- From: Bjoern Hoehrmann <derhoermi@gmx.net>
- Date: Sun, 17 Oct 2004 11:41:28 +0200
- To: xml-editor@w3.org
Dear XML Core Working Group, I am unable to find your public response that formally addresses an issue raised by David Carlisle on the XML 1.1 Proposed Recommendation which is publicly archived at http://lists.w3.org/Archives/Public/xml-editor/2003OctDec/0048.html which you have apparently rejected (the Recommendation contains the same apparently contradictory text). The relevant text in the Recommendation is: [...] To simplify the tasks of applications, the XML processor MUST behave as if it normalized all line breaks in external parsed entities (including the document entity) on input, before parsing, by translating all of the following to a single #xA character: [...] The characters #x85 and #x2028 cannot be reliably recognized and translated until an entity's encoding declaration (if present) has been read. Therefore, it is a fatal error to use them within the XML declaration or text declaration. [...] I do not understand this either.

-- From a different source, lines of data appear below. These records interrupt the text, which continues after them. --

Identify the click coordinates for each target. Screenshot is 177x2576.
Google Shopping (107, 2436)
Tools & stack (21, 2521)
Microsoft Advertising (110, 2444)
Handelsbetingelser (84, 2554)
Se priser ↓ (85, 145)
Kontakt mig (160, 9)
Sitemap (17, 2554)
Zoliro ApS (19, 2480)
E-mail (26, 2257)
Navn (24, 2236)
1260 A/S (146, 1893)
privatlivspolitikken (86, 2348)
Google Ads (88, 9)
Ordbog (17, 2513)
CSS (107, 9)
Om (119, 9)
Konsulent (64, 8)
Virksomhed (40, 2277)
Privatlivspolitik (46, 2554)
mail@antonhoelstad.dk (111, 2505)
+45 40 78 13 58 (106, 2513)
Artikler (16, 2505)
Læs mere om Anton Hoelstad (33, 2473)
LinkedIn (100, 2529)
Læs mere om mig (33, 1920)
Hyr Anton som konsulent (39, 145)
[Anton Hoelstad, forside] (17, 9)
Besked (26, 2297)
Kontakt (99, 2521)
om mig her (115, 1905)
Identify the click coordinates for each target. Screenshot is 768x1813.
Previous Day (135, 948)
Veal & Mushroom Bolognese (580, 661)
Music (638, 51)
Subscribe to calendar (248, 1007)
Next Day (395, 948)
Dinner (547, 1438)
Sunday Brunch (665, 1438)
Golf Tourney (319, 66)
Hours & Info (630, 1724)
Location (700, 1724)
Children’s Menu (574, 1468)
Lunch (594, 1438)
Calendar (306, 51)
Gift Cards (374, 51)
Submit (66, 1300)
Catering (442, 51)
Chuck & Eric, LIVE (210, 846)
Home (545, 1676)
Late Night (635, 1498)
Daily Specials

Please point me to your response to David which will hopefully answer the following questions: * Why is it (in theory) not possible to recognize these characters reliably or (in theory) with less reliability than recognizing any other character such as U+0020? * How can a processor detect this error if it is not possible to recognize the offending characters reliably? * How can a processor detect this error if it is not possible that these characters are present when parsing the XML declaration due to line break normalization? regards.